▶ _Provided text_
[Start of section]

How Will We Measure Progress in Terms of Both 1: Fidelity of Implementation (Treatment Integrity)
and 2: Impact of Interventions?

There are two primary facets of meaningful assessment related to implementation of Positive Behavior Support. The first is that of ensuring the integrity of implementation of the designed multi-component behavior support plan. This requires stakeholders…those that will be directly impacted through implementation of the support plan… to self-monitor their implementation of 1) short-term prevention through environmental changes; 2) delivery of proactive instruction in a) the replacement behavior, b) general skills and c) self-regulatory or coping skills; 3) consequence strategies (both reinforcement of desired behavior and redirection of undesired behavior), and 4) long term prevention through strategies to a) increase meaningful choice opportunities, b) maintain and generalize learned alternative skills, c) address chronic health concerns (as relevant), and d) enhance personal connections and relationships with others based on common interests. The degree to which meaningful gains can be realized are, in large part, dependent on the integrity of implementation of the agreed upon strategies across these four component parts of the multi-component support plan.

The second facet of meaningful assessment associated with the delivery of Positive Behavior Support emphasizes impact in terms of socially valid outcomes. Measuring progress and outcomes in this regard focusses on 1) reductions in problem behavior, 2) increases in use of alternative skills and 3) improvement in quality of life. Each of these three domains of impact should be viewed as inextricably connected to best ensure that progress and outcomes realized are truly meaningful as well as sustainable.

In summary, the design and delivery of Positive Behavior Support requires applying scientifically supported behavioral technology in a manner that is firmly grounded in person-centered approaches that take in to account both the person of concern’s personal history…his or her life narrative…as well as his or her goals or aspirations for the future. Certainly, this differs in terms of age appropriateness when providing Positive Behavior Support (e.g., with a six-year-old child as compared to a sixteen or sixty-year-old individual). However, at the core, the basic tenants highlighted through these guiding questions best position us to ensure that the ends of behavior change and the means (our application of behavioral support strategies) are mutually justifiable


 


 


References
  1. Weiss, N., & Knoster, T. (2008). It May Be Nonaversive, But Is It a Positive Approach? Relevant Questions to Ask Throughout the Process of Behavioral Assessment and Intervention. Journal of Positive Behavior Interventions, 10, 72-78.

[End of section]

▶ _Extracted material_
[Start of section]

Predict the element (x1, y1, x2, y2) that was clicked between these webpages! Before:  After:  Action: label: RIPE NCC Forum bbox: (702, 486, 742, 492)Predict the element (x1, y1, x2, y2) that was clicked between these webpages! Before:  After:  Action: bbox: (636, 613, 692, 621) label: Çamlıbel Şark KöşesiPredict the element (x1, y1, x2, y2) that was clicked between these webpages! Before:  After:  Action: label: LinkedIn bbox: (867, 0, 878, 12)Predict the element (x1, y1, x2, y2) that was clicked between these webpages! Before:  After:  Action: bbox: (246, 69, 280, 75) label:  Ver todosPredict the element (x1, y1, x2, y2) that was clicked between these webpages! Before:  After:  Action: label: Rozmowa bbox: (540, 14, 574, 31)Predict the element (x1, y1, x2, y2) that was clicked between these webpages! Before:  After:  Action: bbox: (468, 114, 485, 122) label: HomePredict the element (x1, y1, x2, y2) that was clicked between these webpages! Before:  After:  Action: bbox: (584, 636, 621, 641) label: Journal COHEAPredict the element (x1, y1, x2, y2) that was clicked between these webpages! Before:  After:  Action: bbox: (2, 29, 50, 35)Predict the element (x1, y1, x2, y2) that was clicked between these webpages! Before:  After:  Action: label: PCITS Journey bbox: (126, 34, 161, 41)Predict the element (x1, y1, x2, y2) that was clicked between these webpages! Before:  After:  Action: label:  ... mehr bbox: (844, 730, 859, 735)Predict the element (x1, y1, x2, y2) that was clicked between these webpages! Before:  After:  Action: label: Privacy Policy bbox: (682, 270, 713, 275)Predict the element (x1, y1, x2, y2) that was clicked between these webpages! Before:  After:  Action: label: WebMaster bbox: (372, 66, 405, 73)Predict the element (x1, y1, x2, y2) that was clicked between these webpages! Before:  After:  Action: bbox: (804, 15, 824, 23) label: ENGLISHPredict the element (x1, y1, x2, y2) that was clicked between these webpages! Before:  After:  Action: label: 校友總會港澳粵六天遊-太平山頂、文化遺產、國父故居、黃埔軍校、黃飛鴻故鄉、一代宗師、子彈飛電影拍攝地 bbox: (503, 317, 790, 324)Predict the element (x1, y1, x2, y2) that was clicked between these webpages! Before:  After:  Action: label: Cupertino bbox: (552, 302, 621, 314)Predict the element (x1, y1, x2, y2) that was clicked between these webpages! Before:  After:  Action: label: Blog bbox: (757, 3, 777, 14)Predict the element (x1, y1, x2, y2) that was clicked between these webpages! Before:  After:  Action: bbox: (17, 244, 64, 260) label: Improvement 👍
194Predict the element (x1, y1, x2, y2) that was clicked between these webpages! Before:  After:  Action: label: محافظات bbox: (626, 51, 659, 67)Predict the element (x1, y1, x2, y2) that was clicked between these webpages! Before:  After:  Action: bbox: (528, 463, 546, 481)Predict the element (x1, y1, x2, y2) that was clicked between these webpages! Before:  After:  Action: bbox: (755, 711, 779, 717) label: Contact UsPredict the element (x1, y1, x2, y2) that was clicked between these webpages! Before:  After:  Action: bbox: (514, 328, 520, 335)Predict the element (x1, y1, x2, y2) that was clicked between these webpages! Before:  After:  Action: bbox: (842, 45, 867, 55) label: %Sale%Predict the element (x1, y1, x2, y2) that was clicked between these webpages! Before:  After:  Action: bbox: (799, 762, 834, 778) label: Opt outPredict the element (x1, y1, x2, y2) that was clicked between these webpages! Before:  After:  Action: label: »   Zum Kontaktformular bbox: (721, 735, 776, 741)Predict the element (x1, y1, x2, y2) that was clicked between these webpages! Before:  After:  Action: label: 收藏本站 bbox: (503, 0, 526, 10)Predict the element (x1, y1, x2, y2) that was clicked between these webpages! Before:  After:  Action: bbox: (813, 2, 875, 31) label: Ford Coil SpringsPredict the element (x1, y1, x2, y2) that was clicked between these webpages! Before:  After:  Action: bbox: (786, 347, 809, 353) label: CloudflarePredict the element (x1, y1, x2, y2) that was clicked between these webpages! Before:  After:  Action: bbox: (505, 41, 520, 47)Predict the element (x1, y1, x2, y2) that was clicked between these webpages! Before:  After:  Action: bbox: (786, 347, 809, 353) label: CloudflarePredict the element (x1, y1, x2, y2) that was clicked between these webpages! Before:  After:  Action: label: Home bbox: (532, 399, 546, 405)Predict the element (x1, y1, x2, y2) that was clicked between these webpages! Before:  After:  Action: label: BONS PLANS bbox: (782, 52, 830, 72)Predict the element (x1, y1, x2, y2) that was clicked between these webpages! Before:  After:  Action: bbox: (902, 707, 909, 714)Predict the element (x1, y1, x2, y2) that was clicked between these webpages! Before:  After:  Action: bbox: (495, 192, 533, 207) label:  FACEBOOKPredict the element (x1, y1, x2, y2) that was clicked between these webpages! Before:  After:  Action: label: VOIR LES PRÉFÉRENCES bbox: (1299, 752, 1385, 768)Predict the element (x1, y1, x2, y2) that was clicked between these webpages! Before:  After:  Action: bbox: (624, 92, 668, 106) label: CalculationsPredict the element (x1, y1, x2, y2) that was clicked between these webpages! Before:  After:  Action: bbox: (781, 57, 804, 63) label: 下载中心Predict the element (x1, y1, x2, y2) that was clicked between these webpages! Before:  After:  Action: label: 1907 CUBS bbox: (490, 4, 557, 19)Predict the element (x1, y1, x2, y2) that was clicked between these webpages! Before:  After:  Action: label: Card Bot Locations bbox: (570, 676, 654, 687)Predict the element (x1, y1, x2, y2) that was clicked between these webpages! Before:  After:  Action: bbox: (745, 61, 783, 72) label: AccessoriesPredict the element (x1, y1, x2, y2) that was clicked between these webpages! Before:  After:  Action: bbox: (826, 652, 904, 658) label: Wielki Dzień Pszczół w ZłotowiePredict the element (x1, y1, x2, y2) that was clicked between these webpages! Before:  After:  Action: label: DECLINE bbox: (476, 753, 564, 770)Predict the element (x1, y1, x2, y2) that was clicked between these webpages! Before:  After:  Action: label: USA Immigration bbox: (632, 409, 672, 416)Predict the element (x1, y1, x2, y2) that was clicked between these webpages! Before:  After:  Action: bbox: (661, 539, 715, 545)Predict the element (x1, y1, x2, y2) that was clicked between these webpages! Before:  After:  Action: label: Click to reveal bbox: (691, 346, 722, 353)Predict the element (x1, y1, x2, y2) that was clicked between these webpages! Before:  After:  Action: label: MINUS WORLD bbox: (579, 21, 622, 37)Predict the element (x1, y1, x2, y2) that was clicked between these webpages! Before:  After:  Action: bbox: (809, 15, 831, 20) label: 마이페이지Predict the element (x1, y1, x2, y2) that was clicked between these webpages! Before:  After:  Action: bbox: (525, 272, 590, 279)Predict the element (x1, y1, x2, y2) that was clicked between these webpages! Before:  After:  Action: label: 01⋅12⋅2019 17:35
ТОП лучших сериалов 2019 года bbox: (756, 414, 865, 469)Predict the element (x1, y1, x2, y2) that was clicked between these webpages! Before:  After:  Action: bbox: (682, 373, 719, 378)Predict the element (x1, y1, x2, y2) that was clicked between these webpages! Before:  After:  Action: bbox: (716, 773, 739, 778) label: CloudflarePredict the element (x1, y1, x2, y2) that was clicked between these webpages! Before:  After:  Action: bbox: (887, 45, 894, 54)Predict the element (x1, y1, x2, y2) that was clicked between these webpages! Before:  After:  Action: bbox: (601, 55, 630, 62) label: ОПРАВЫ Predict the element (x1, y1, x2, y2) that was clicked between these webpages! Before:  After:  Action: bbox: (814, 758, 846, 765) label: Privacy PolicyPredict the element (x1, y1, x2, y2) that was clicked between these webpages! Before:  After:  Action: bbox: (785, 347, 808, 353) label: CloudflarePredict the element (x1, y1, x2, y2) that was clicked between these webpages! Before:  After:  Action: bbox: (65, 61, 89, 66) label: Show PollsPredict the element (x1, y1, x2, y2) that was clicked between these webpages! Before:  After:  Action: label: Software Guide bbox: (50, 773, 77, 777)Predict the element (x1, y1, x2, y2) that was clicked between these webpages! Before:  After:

[End of section]

▶ _What to do_
- a) In the Positive Behavior Support text, what three domains are used to measure progress and outcomes in terms of impact?
- b) Continue the Positive Behavior Support text from where it stops.

▶ _Expected responses_
- a) Reductions in problem behavior, increases in use of alternative skills, and improvement in quality of life.

- b)
  2. Anda, R.F.,  Felitti, V.J. , Bremner, J.D. , Walker, J.D. , Whitfield, C. , Perry, B.D. , et al. (2006). The enduring effects of abuse and related adverse experiences in childhood. A convergence of evidence from neurobiology and epidemiology. European Archive Psychiatry Clinical Neuroscience; 256 (3): 174 – 86.
  3. De Bellis, M.D., & Zisk, A (2014). The biological effects of childhood trauma. Child Adolescent Psychiatry Clinic; 23 (2): 185 – 222.
  4. Kuehn, B. (2014). AAP: toxic stress threatens kids’ long-term health. JAMA; 312 (6): 585 – 6.
  5. Shonkoff, J.P., Garner, A.S. (2012).  Committee on Psychosocial Aspects of Child and Family Health; Committee on Early Childhood, Adoption, and Dependent Care; Section on Developmental and Behavioral Pediatrics. The lifelong effects of early childhood adversity and toxic stress. Pediatrics; 129 (1): e232 – 46.
  6. Hertzman, C. (2013).  The significance of early childhood adversity. Pediatric Child Health; 18 (3): 127 – 8.
  7. Felitti, Vincent J; Anda, Robert F; et al. (May 1998). "Relationship of Childhood Abuse and Household Dysfunction to Many of the Leading Causes of Death in Adults: The Adverse Childhood Experiences (ACE) Study". American Journal of Preventive Medicine, 14 (4): 245–258.